The Engle would make a nice conversation piece.

Robert Tepper
08-14-2014, 10:56 PM
I started my business with a New Hermes IRX pantograph. Ran Gorton's while working as a machinist at McDonnell Douglas.

My first cnc engraving machine was a Dahlgren. It not sits on a table and gets used twice a month. Now the laser.


Kev Williams
08-15-2014, 12:46 AM
Wow! Nice find!

Now, I'm not sure, but I don't believe the old 1883 machine is actually a "pantograph", which by definition I've always assumed is a 4-pivot arm arrangement, like this:

From what I can tell, that old honker copies using only 2 pivot points, near the top. The tool is lowered to the work via the arm near the stylus pressed by the thumb, a counterweight raises the tool. Since there IS only 2 pivot points, it appears the X-axis actually rotates, which explains the long rod attached to the arm that's attached to the cutter tool; it's to keep the cutter perpendicular to the work as the cutter's holder turns. And I love the upgraded rod in the photo ;)

Pretty fascinating machine! Looks to be fixed at a high ratio, maybe around 12:1? And is it me, or is that guy asleep? :D

I'd love to see some pics of the machine you found!

Scott Shepherd
08-15-2014, 8:12 AM
I think you are right Kevin, in the patent application for it, it's called an "Engraving Machine" not a pantograph. I'd love to take this project on, but some quick searching yields absolutely nothing in reference to any other machines or parts. The entire table is missing off the machine, and the only thing that's where the table is, is the casting that's got dovetails on it. I'd need to locate some parts or another parts machine to make it work and when I can't even find a photo of the machine online, I think it might be near impossible to find parts. I'll go take another look at it and take some photos and post them.

Dan Hintz
08-15-2014, 8:34 AM
Thought you might find this interesting, Steve...
Read deep into the second paragraph...

And this:

Scott Shepherd
08-15-2014, 8:48 AM
Yeah, I saw those Dan, that's about all I could find on the machine.
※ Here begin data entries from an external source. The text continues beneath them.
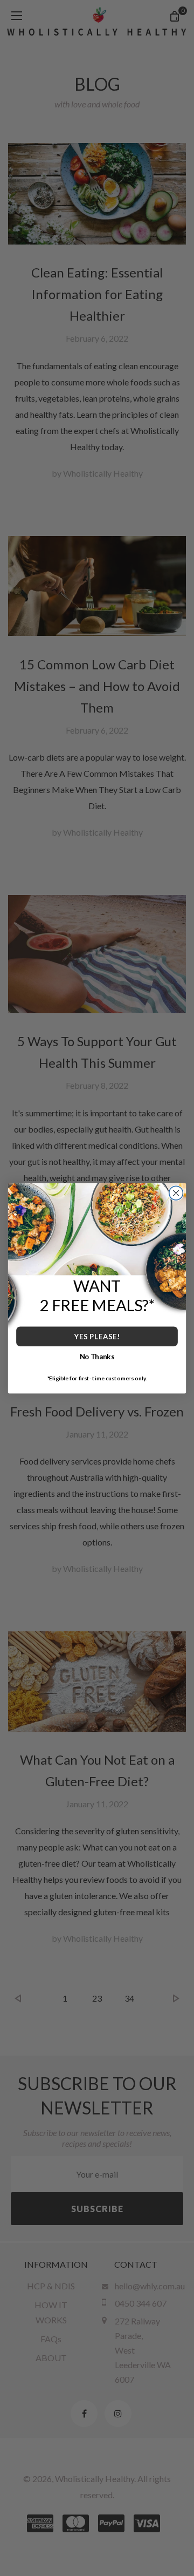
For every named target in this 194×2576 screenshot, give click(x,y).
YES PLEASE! (97, 1336)
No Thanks (97, 1356)
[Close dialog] (176, 1193)
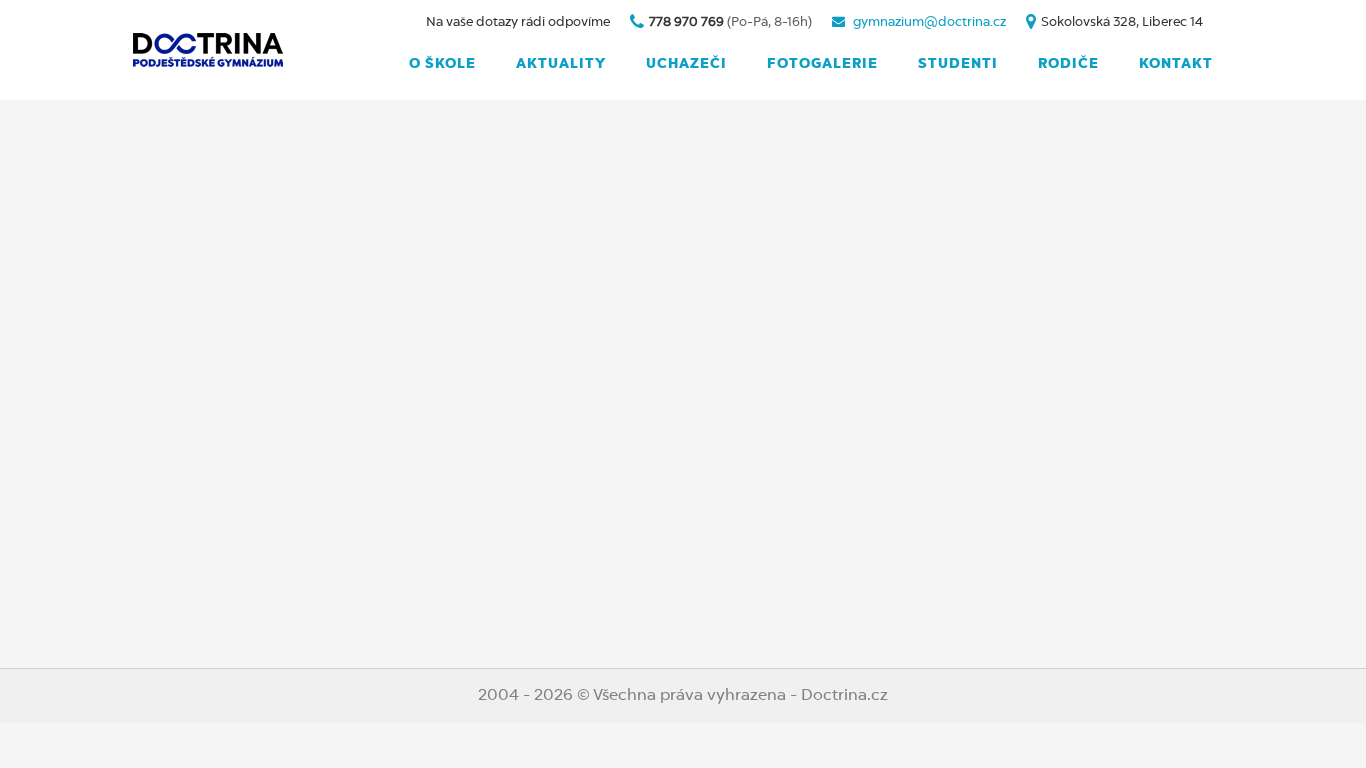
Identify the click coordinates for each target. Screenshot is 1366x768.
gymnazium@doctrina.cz (929, 22)
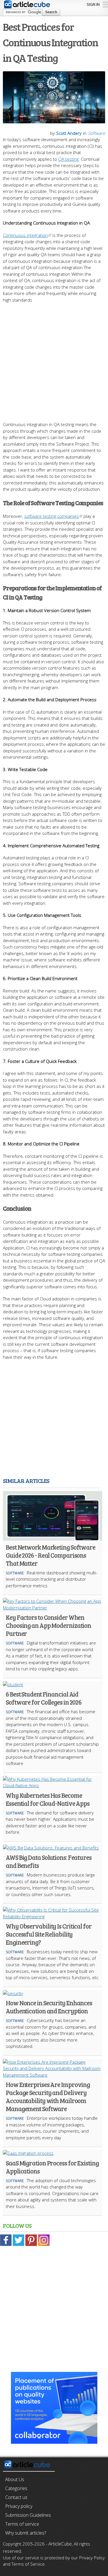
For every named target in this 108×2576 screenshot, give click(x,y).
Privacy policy (18, 2506)
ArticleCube (60, 2544)
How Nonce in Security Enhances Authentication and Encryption (49, 2006)
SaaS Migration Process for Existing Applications (52, 2167)
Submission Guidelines (28, 2515)
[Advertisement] (54, 359)
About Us (14, 2479)
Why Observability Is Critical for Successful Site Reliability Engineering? (49, 1934)
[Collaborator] (54, 2440)
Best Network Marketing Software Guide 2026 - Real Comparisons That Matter (50, 1555)
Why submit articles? (25, 2533)
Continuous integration (25, 235)
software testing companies (51, 516)
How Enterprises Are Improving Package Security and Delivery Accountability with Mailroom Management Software (48, 2096)
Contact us (16, 2497)
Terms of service (22, 2524)
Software (96, 133)
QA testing (68, 159)
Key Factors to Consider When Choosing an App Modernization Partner (48, 1625)
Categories (16, 2488)
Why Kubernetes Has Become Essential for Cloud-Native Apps (48, 1799)
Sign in (93, 4)
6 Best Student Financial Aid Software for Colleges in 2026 (44, 1698)
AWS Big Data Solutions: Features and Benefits (49, 1861)
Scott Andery (69, 133)
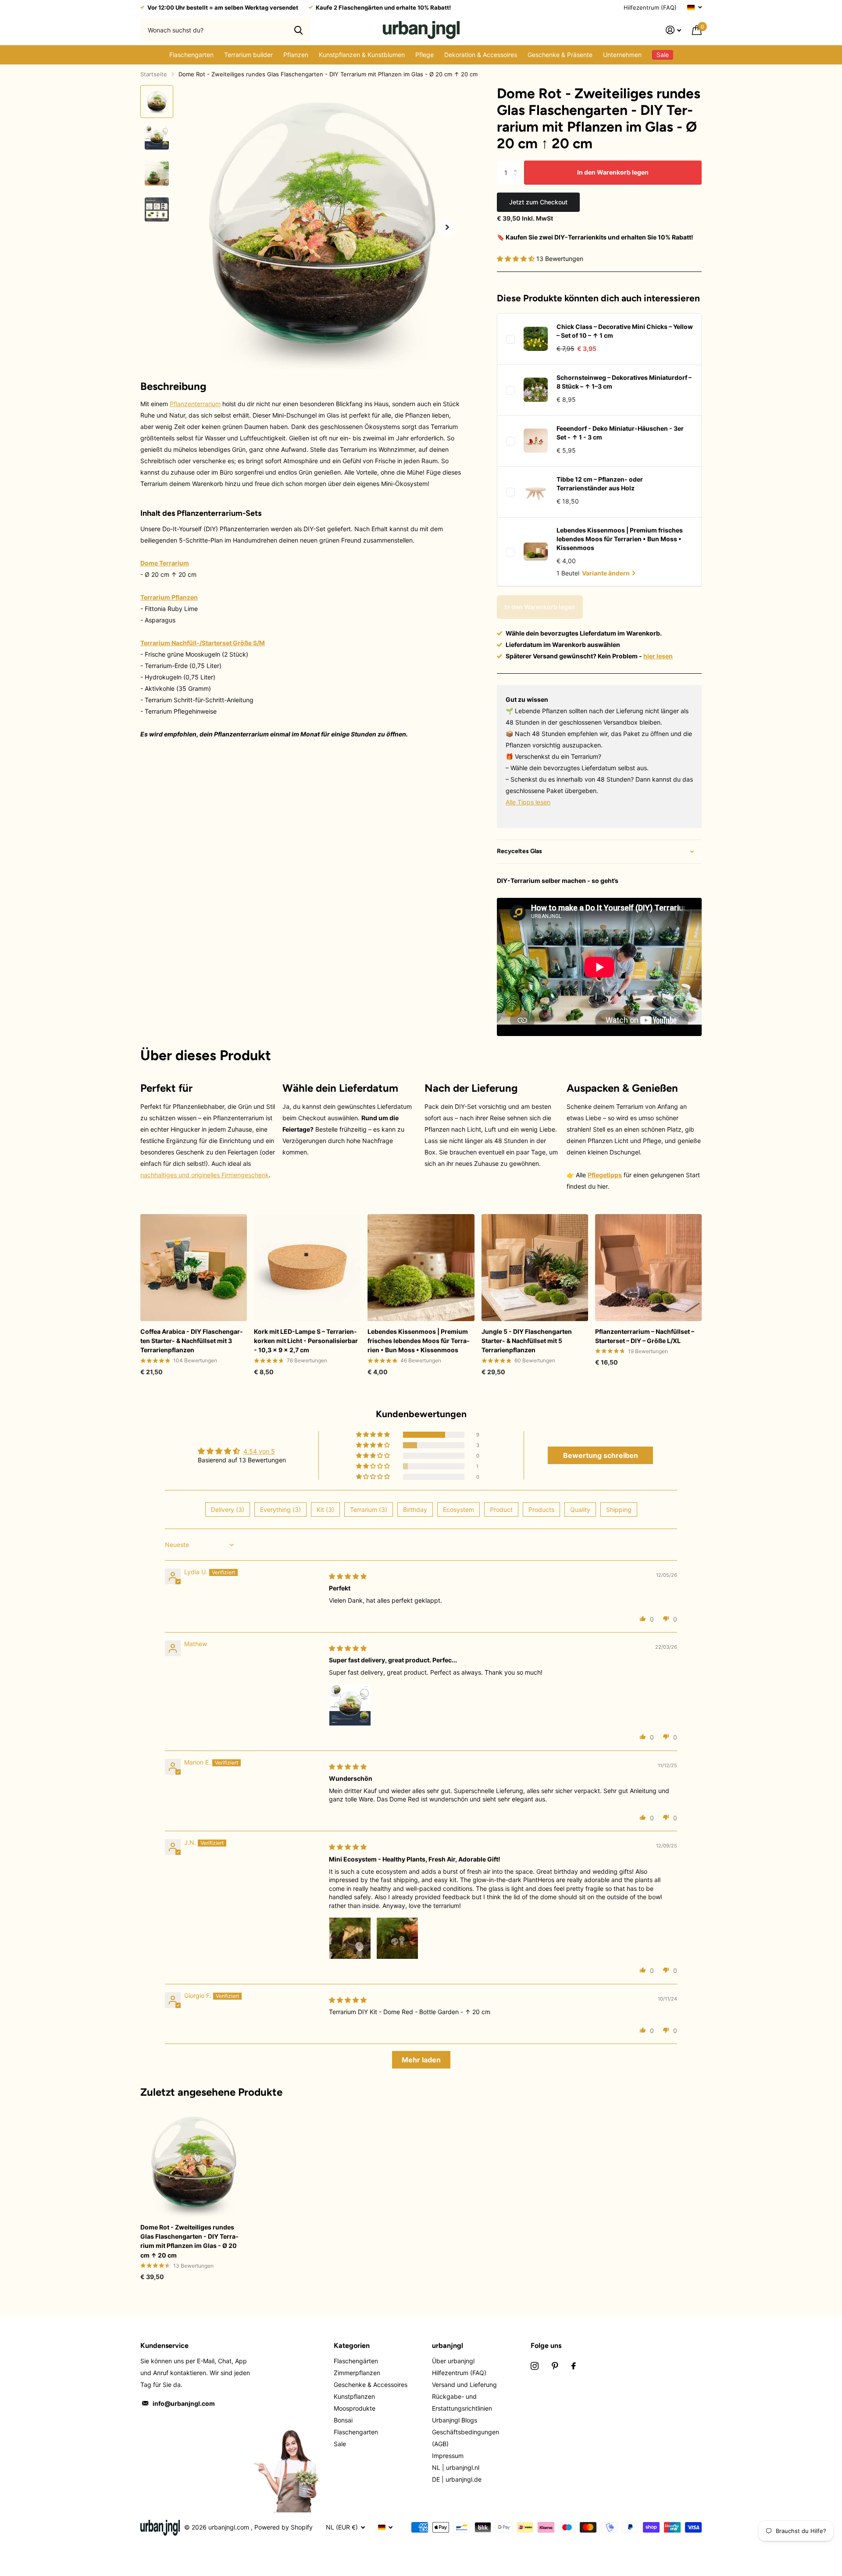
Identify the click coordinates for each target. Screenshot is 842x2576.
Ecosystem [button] (458, 1509)
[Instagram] (535, 2366)
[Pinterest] (555, 2366)
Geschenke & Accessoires (370, 2384)
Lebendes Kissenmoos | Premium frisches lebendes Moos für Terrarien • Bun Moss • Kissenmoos (620, 538)
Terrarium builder (248, 54)
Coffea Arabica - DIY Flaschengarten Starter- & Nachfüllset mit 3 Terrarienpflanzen (191, 1341)
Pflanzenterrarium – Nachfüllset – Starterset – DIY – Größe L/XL (644, 1336)
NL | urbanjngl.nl (455, 2467)
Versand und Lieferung (464, 2384)
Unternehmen (622, 54)
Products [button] (541, 1509)
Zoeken (298, 30)
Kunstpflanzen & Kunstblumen (362, 54)
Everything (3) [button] (280, 1509)
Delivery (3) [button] (227, 1509)
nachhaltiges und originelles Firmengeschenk (204, 1175)
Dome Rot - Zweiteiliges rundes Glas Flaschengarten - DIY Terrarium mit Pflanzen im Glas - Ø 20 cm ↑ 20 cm (189, 2241)
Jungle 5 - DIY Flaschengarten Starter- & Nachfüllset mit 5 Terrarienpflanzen (527, 1341)
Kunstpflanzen (354, 2396)
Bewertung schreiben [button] (600, 1455)
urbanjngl (447, 2345)
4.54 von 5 (259, 1451)
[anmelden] (673, 30)
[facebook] (573, 2365)
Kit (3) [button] (325, 1509)
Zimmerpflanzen (357, 2372)
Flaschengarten (191, 54)
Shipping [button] (619, 1509)
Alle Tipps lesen (528, 802)
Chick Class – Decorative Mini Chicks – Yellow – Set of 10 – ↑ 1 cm (625, 331)
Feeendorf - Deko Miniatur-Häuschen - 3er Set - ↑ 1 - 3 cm (620, 433)
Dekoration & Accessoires (480, 54)
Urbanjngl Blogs (454, 2420)
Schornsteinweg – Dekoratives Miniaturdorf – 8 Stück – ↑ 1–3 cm (624, 382)
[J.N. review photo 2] (397, 1938)
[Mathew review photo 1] (350, 1705)
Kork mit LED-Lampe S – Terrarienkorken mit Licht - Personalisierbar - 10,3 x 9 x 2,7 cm (306, 1341)
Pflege (424, 54)
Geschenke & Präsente (560, 54)
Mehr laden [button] (421, 2059)
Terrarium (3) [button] (368, 1509)
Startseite (153, 74)
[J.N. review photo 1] (350, 1938)
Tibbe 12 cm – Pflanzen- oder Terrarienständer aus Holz (600, 483)
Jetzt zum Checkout (538, 202)
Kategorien (352, 2345)
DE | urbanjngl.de (457, 2479)
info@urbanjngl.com (184, 2403)
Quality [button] (580, 1509)
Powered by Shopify (283, 2527)
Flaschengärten (356, 2361)
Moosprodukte (354, 2408)
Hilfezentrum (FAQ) (650, 7)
I even searched for "Engraving Museums" to see if maybe somewhere out there, people had collected this stuff and someone had one in a glass class on display somewhere, but I didn't have much luck.

Scott Shepherd
08-17-2014, 10:25 AM
Stopped by the guy's shop and took another look at it. It's not the one I posted earlier, it's looks to be from someone that copied him. It appears to be from about 1900. I asked a guy there about it and he said "Oh, that thing, it's been sitting here for at least 4 years. It's no good, it's missing the table, and the motor and everything else". I laughed inside "motor?". It didn't have a motor when it was new :)

It appears to be an Eaton & Glover Engraving Machine.

I found a couple of photos of it online, as well as the original one I took where it's currently sitting.